§ **EXERCICE PROPOSÉ**
Relevez, dans le texte cité, tout ce en quoi Abou Nidal est peu à peu transformé par les circonstances.

L’INFILTRÉ
Politique, terrorisme et Histoire vraie
Par Sullivan Le Postec • 13 mars 2011
Canal+ poursuit sa programmation de téléfilms unitaires politiques avec « L’Infiltré » qui nous plonge dans les années 80, mais aussi dans un sujet tout à fait brûlant. Il est diffusé lundi 14 mars sur la chaîne cryptée.

Comment lutter contre le terrorisme ? Quelles compromissions et quels sacrifices et ‘‘dommages collatéraux’’ sont acceptables pour le ‘‘Bien général’’ ? Voilà les questions, difficiles, que pose « L’Infiltré ».

Nous sommes dans les années 80. Le terrorisme palestinien fait des dégâts en Europe. La France et ses agents s’activent pour éviter que le pays ne soit touché. Abou Nidal a été contraint à l’exil lors de la partition de la Palestine en 1947. Le jeune homme intelligent issu d’une famille riche est peu à peu transformé par ces circonstances en terroriste, en mercenaire, et pour finir en véritable psychopathe.

§ **DONNÉES ENREGISTRÉES**
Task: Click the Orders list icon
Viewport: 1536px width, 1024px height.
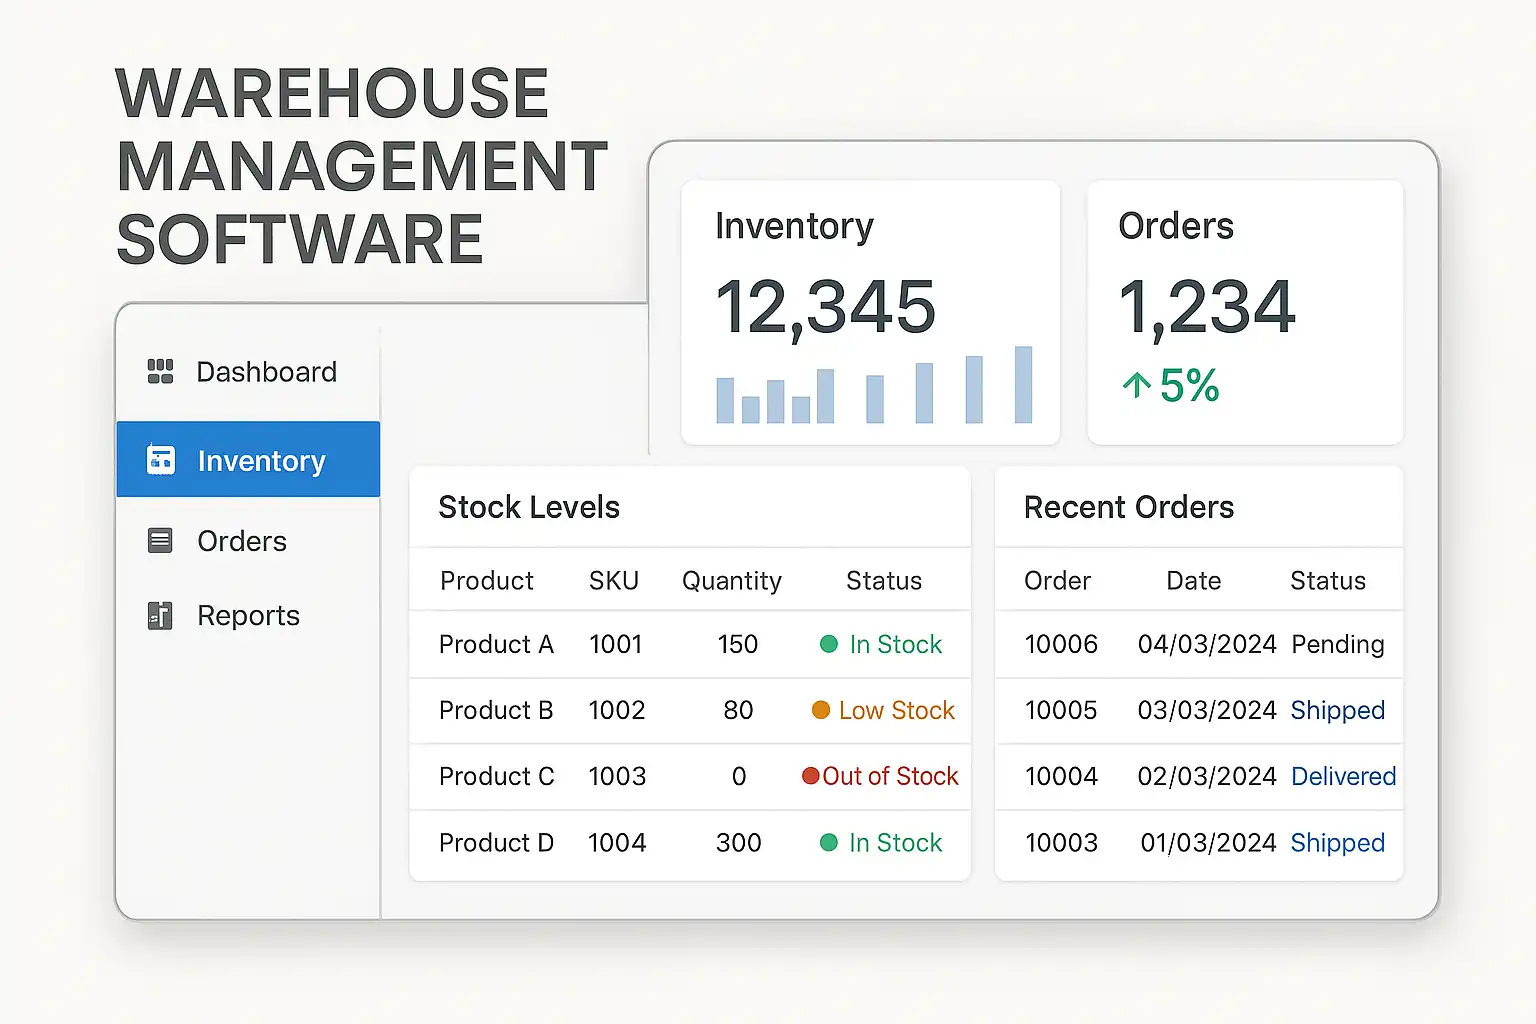Action: tap(160, 541)
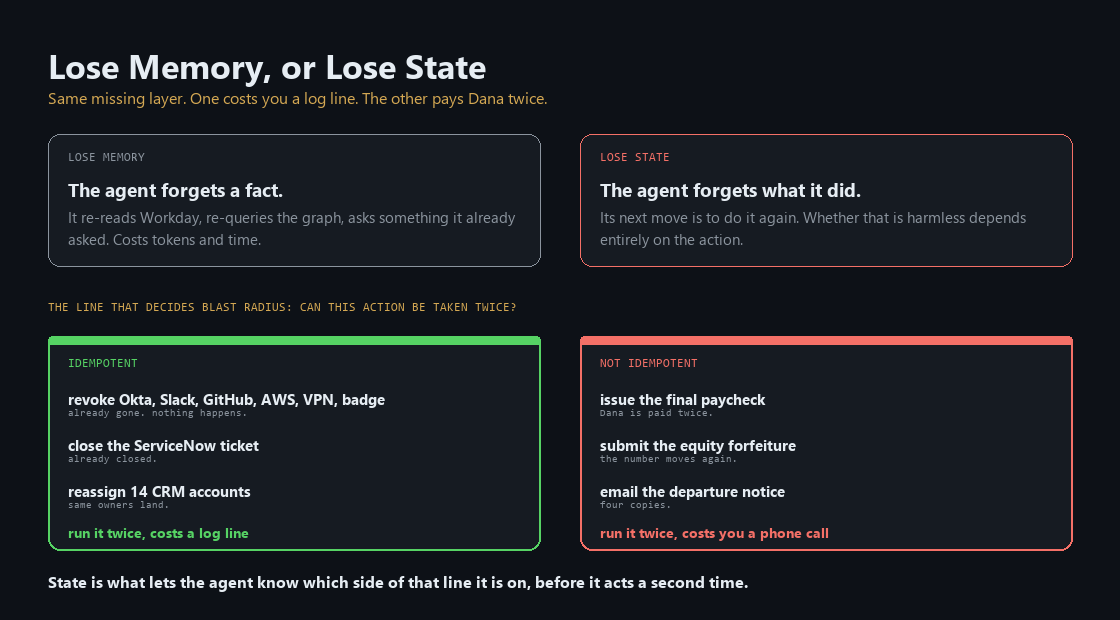This screenshot has width=1120, height=620.
Task: Select 'reassign 14 CRM accounts' item
Action: (159, 491)
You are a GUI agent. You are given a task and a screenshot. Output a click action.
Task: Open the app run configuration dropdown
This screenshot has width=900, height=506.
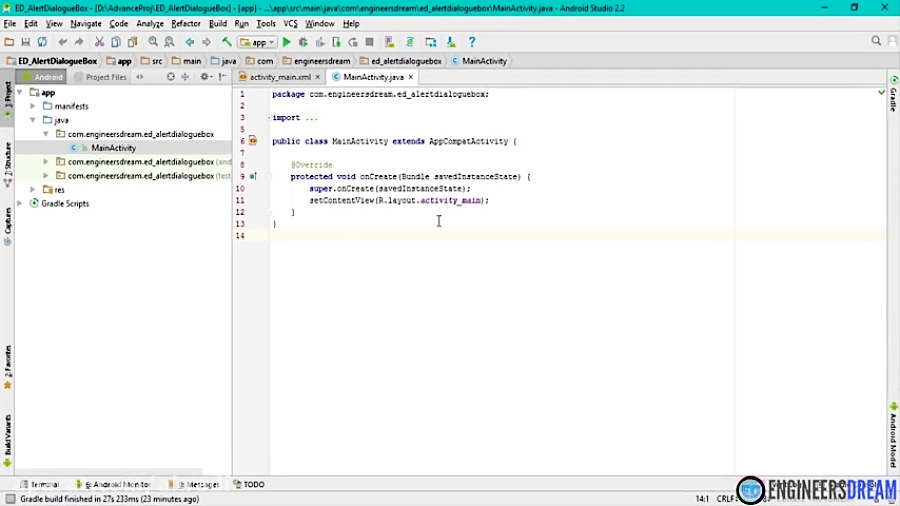coord(257,42)
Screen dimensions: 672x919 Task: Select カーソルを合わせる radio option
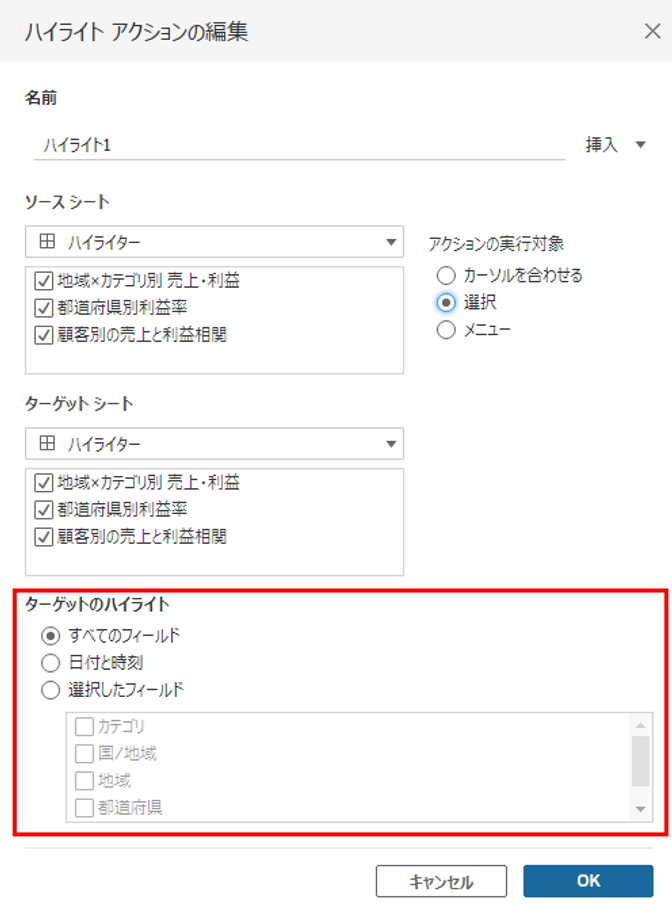coord(446,275)
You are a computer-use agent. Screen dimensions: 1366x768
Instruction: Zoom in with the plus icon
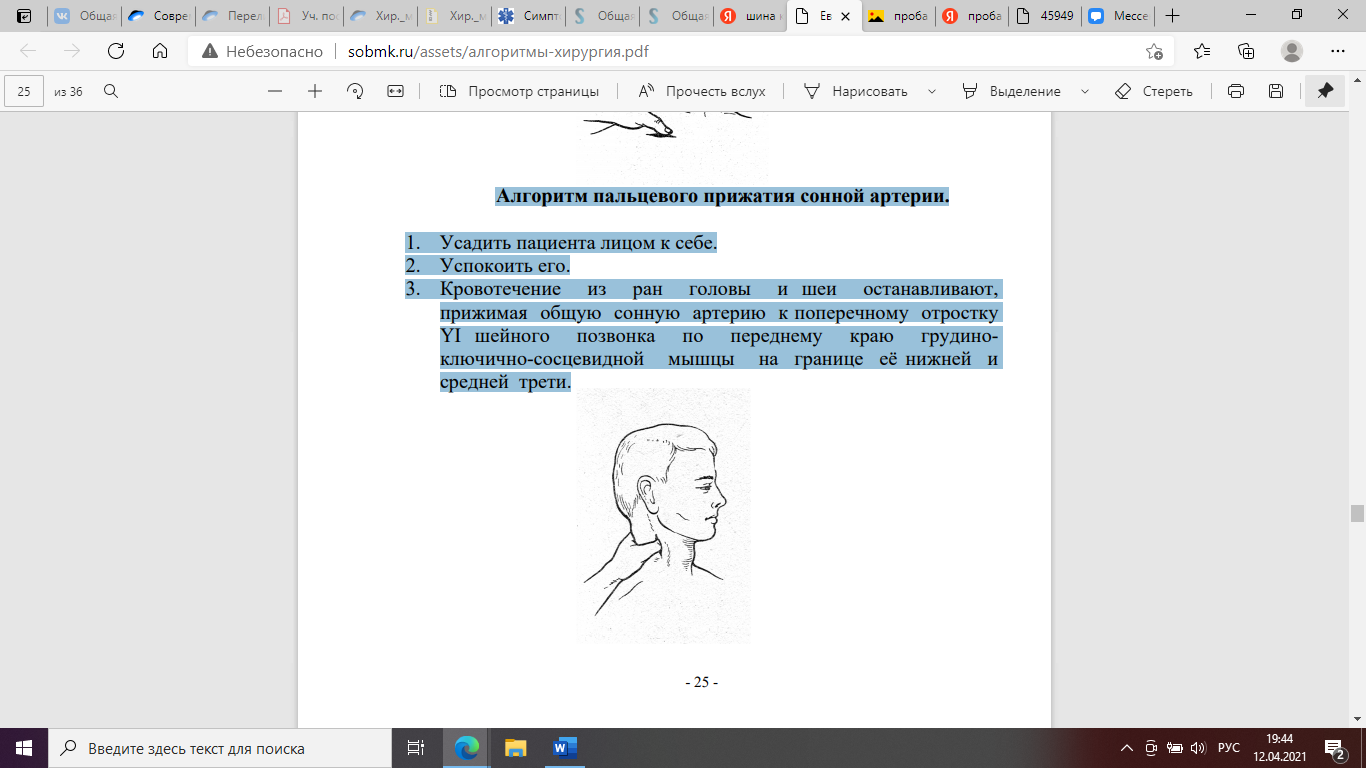click(315, 91)
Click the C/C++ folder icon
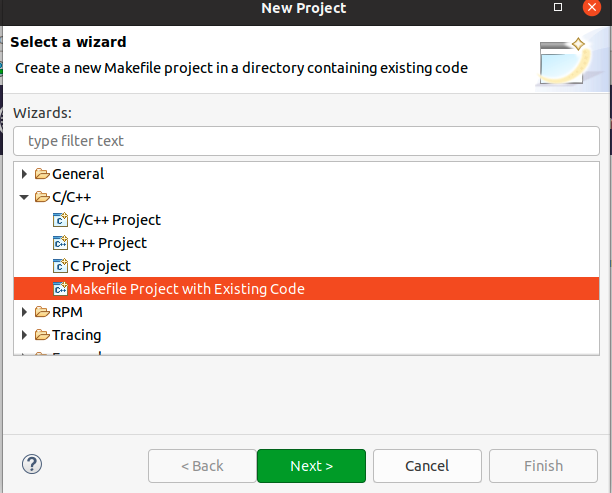The height and width of the screenshot is (493, 612). (42, 197)
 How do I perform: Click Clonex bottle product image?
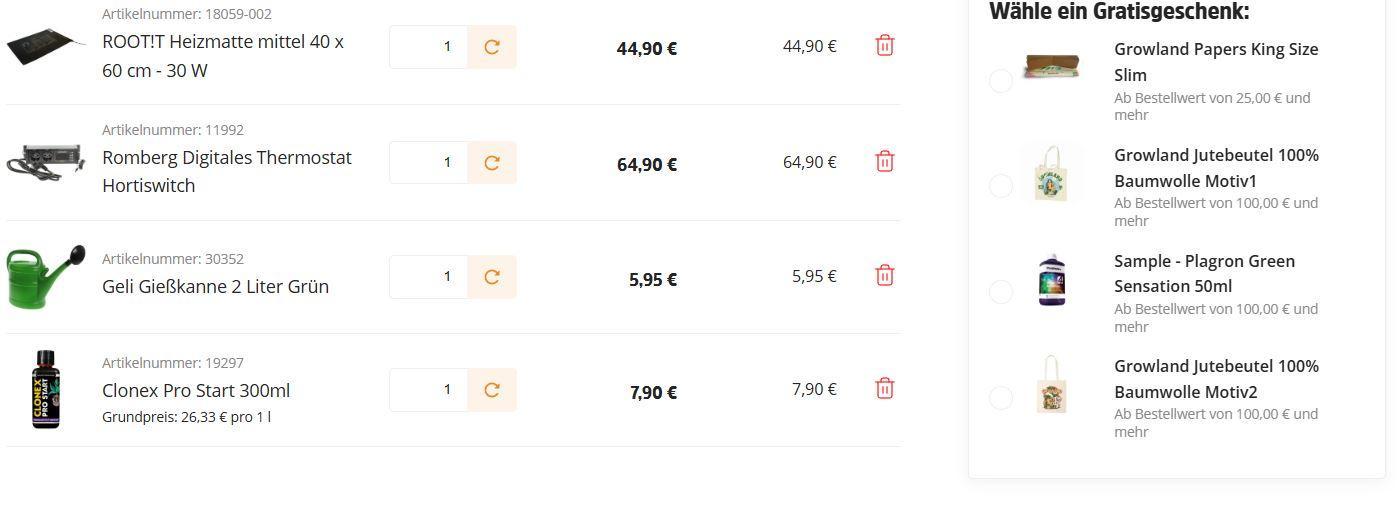coord(45,390)
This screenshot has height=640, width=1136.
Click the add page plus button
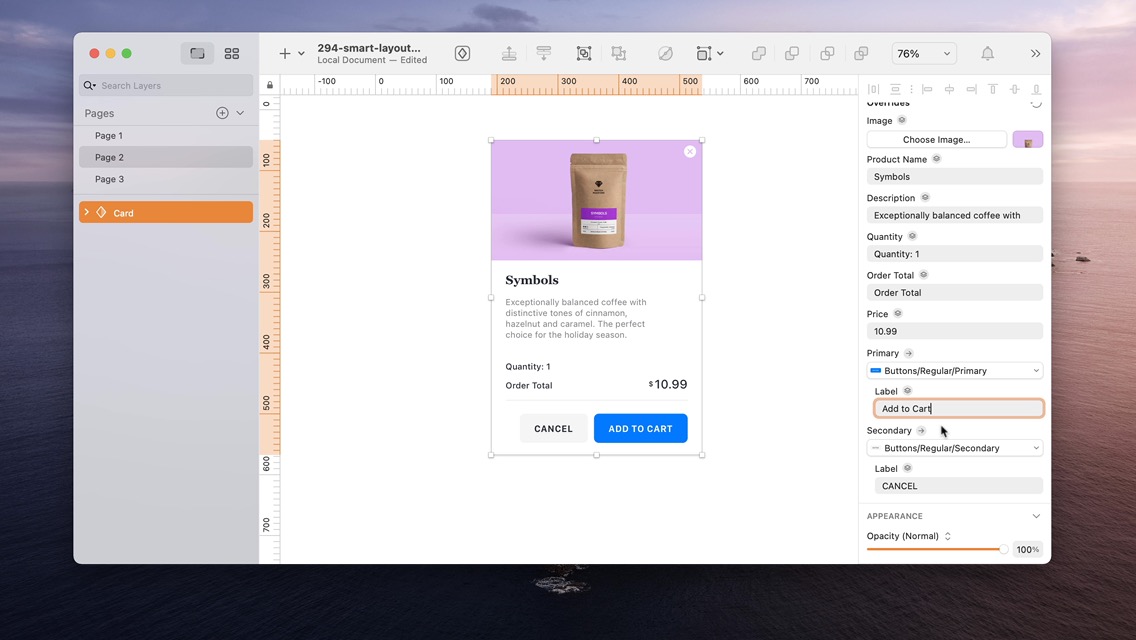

§ **RÉPONSE COMPLÈTE**
En terroriste, en mercenaire, en véritable psychopathe.